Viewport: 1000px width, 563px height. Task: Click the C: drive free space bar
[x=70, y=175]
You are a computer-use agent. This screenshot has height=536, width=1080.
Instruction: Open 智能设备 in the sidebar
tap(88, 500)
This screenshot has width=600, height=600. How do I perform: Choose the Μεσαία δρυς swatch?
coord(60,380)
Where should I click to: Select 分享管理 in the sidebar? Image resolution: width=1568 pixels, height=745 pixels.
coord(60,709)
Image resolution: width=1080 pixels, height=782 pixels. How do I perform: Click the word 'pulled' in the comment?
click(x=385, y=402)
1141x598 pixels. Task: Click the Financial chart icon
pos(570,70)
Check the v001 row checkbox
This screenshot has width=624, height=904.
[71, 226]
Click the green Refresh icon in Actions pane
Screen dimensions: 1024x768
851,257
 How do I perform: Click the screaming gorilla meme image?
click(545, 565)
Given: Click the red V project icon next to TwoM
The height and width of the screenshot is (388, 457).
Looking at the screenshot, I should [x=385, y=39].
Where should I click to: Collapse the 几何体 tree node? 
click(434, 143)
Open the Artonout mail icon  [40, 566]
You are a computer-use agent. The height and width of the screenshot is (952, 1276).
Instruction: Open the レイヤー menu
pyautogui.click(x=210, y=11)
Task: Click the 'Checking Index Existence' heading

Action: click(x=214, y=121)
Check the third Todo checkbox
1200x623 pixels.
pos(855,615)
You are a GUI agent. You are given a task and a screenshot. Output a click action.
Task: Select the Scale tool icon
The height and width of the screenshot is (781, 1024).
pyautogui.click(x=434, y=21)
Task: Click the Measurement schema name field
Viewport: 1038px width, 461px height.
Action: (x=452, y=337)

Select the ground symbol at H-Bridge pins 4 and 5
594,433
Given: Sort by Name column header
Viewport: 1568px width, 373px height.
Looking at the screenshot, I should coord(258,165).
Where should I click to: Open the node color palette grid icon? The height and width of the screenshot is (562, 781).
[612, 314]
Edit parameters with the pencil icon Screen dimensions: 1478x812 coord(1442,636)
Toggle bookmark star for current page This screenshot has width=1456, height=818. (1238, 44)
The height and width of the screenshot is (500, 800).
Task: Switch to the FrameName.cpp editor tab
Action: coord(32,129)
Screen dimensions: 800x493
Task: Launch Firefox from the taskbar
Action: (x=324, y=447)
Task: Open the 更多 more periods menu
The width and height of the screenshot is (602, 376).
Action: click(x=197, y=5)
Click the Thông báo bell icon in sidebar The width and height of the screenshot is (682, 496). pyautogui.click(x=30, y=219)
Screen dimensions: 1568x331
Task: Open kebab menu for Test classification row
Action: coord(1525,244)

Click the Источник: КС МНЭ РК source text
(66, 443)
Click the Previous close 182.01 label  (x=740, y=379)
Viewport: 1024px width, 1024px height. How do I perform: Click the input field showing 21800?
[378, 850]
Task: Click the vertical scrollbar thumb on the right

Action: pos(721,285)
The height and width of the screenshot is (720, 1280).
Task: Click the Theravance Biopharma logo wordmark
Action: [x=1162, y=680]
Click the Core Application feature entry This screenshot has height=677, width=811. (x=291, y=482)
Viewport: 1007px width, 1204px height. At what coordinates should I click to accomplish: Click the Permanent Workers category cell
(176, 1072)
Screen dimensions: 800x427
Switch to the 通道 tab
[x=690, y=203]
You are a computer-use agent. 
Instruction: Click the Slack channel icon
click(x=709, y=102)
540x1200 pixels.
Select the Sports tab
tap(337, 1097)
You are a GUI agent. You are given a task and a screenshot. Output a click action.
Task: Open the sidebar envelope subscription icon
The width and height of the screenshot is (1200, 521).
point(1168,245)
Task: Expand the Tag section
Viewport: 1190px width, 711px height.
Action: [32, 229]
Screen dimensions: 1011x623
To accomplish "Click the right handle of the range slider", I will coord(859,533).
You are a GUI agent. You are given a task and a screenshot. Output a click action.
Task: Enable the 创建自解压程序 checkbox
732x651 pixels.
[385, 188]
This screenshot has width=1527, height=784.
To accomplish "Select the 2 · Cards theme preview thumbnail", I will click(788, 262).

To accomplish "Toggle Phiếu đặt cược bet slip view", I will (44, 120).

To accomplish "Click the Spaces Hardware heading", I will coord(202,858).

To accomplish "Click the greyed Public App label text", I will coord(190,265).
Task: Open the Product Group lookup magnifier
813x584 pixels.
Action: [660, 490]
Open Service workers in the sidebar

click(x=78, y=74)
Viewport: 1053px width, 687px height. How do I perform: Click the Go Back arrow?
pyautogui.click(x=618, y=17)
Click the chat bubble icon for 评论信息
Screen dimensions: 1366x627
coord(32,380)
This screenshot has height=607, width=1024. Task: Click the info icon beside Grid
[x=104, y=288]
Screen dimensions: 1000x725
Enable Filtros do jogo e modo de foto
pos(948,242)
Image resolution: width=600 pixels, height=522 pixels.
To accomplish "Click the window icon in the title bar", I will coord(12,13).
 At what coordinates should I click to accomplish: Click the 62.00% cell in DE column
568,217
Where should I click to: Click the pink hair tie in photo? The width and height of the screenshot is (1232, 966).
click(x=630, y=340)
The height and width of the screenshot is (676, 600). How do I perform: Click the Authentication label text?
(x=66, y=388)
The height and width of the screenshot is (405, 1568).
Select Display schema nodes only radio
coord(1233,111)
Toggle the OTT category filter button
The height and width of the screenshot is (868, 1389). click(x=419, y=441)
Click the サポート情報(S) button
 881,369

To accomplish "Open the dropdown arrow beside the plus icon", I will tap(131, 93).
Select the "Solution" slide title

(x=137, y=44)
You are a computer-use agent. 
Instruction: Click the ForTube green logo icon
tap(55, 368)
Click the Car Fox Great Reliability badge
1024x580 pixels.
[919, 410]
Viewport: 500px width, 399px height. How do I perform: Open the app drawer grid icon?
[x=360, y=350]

- - - -

= WORK ITEM =
Nothing but a number is asked for: how many lines of the records contain the word "computer"?

= FINISHED EXERCISE =
4